◆ **Description of the task**: Lay out the lines as a JSON list of strings, one string per line and no blank lines. Begin at the line that has "Select the Producto column header" and stop after the last line of the records.

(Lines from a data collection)
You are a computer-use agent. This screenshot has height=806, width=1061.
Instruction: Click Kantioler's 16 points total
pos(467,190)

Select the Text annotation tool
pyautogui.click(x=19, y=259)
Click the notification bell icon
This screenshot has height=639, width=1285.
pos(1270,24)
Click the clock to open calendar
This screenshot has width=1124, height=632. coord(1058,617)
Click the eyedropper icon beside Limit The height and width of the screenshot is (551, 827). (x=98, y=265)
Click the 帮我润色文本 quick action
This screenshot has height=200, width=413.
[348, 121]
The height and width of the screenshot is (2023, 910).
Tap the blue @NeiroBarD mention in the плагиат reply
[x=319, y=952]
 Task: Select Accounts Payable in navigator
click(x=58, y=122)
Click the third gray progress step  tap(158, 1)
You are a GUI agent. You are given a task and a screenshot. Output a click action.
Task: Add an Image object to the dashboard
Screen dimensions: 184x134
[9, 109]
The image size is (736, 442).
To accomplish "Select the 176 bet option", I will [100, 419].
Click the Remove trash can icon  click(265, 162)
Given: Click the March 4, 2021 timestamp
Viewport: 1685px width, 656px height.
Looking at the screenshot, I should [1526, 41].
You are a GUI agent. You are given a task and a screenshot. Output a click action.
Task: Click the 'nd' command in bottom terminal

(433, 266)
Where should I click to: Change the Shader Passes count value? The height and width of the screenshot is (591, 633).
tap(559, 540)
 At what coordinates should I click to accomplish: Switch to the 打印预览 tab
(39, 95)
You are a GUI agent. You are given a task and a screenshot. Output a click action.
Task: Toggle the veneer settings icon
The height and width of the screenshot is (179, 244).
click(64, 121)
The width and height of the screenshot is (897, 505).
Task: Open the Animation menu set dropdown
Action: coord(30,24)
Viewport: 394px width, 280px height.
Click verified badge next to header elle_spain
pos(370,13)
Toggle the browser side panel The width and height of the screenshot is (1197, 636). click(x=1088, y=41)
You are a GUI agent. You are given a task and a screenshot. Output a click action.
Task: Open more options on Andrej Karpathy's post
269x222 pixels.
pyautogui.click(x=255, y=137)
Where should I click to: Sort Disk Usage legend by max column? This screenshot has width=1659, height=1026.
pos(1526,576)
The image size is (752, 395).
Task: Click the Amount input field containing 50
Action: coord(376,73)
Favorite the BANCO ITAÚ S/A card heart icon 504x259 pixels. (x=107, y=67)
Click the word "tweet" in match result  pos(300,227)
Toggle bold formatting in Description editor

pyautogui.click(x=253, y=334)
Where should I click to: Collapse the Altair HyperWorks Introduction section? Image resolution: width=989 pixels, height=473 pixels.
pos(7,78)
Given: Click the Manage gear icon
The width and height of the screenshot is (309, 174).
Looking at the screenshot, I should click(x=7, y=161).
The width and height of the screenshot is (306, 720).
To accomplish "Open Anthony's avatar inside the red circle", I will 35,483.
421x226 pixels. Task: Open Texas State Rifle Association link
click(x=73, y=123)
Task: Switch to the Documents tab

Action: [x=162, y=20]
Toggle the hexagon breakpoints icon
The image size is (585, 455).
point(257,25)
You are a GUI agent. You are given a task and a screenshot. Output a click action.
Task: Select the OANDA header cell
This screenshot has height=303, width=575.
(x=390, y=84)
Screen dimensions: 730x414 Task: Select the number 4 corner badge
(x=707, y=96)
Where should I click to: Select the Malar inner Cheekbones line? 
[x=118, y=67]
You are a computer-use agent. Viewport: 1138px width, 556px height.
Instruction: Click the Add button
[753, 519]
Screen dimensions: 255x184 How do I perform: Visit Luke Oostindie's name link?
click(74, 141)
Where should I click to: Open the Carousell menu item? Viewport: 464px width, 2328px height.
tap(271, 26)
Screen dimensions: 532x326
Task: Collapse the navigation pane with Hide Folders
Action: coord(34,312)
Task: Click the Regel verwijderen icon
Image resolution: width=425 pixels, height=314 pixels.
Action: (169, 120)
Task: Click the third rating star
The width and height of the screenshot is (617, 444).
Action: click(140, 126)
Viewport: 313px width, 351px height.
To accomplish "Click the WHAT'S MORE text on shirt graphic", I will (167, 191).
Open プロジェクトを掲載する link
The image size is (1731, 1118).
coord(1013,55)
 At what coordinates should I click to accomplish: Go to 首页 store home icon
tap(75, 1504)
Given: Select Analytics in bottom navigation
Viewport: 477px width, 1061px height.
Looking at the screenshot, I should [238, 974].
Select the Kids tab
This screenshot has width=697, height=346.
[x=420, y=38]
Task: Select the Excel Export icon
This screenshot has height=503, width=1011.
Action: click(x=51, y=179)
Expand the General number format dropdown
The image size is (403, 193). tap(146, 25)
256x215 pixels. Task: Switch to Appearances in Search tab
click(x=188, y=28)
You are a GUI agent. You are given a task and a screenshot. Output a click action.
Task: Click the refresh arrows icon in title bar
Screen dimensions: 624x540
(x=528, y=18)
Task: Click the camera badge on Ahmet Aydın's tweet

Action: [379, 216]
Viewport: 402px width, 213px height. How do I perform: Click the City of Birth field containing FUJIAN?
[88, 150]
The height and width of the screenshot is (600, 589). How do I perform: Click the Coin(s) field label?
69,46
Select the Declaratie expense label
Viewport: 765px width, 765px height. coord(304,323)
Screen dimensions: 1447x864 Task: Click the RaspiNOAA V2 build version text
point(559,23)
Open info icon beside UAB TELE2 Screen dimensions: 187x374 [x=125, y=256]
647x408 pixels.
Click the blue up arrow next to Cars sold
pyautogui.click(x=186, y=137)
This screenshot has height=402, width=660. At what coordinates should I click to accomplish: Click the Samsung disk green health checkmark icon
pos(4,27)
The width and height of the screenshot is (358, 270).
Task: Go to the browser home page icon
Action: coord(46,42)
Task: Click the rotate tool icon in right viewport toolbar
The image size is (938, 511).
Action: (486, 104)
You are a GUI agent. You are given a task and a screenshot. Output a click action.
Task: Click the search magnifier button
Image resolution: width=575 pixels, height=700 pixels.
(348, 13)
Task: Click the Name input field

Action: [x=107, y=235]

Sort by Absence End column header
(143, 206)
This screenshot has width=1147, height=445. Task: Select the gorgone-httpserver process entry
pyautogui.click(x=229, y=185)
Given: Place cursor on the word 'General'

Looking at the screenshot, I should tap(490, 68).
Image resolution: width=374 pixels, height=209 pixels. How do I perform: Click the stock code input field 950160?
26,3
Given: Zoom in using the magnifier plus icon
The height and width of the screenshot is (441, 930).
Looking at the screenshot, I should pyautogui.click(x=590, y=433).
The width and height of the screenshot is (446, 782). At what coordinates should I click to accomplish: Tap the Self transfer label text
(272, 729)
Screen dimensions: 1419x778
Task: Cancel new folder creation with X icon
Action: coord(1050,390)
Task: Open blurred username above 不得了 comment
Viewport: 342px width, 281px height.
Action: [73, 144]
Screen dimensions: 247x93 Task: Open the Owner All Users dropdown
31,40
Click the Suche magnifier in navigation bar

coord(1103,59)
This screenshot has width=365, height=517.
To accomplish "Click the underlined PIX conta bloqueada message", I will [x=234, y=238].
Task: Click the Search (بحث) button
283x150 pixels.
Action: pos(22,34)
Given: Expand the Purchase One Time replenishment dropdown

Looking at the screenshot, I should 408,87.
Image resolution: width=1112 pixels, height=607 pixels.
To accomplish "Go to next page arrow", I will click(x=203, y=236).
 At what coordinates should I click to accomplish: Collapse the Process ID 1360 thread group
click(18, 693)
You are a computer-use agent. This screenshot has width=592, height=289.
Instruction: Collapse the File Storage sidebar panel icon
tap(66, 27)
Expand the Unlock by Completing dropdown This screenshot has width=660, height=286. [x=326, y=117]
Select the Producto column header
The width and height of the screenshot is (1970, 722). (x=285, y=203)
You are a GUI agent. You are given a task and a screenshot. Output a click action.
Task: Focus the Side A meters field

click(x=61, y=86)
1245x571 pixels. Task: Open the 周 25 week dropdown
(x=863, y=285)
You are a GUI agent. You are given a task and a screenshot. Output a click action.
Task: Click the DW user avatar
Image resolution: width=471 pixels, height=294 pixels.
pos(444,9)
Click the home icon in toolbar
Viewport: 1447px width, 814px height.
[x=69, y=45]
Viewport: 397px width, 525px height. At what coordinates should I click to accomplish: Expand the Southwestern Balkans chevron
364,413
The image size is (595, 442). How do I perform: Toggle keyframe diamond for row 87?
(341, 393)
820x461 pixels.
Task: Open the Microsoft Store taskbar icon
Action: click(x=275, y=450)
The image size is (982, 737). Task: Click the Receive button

◆ **Result of this task**:
[
  "Select the Producto column header",
  "The width and height of the screenshot is (1970, 722). (x=285, y=203)",
  "You are a GUI agent. You are given a task and a screenshot. Output a click action.",
  "Task: Focus the Side A meters field",
  "click(x=61, y=86)",
  "1245x571 pixels. Task: Open the 周 25 week dropdown",
  "(x=863, y=285)",
  "You are a GUI agent. You are given a task and a screenshot. Output a click action.",
  "Task: Click the DW user avatar",
  "Image resolution: width=471 pixels, height=294 pixels.",
  "pos(444,9)",
  "Click the home icon in toolbar",
  "Viewport: 1447px width, 814px height.",
  "[x=69, y=45]",
  "Viewport: 397px width, 525px height. At what coordinates should I click to accomplish: Expand the Southwestern Balkans chevron",
  "364,413",
  "The image size is (595, 442). How do I perform: Toggle keyframe diamond for row 87?",
  "(341, 393)",
  "820x461 pixels.",
  "Task: Open the Microsoft Store taskbar icon",
  "Action: click(x=275, y=450)",
  "The image size is (982, 737). Task: Click the Receive button"
]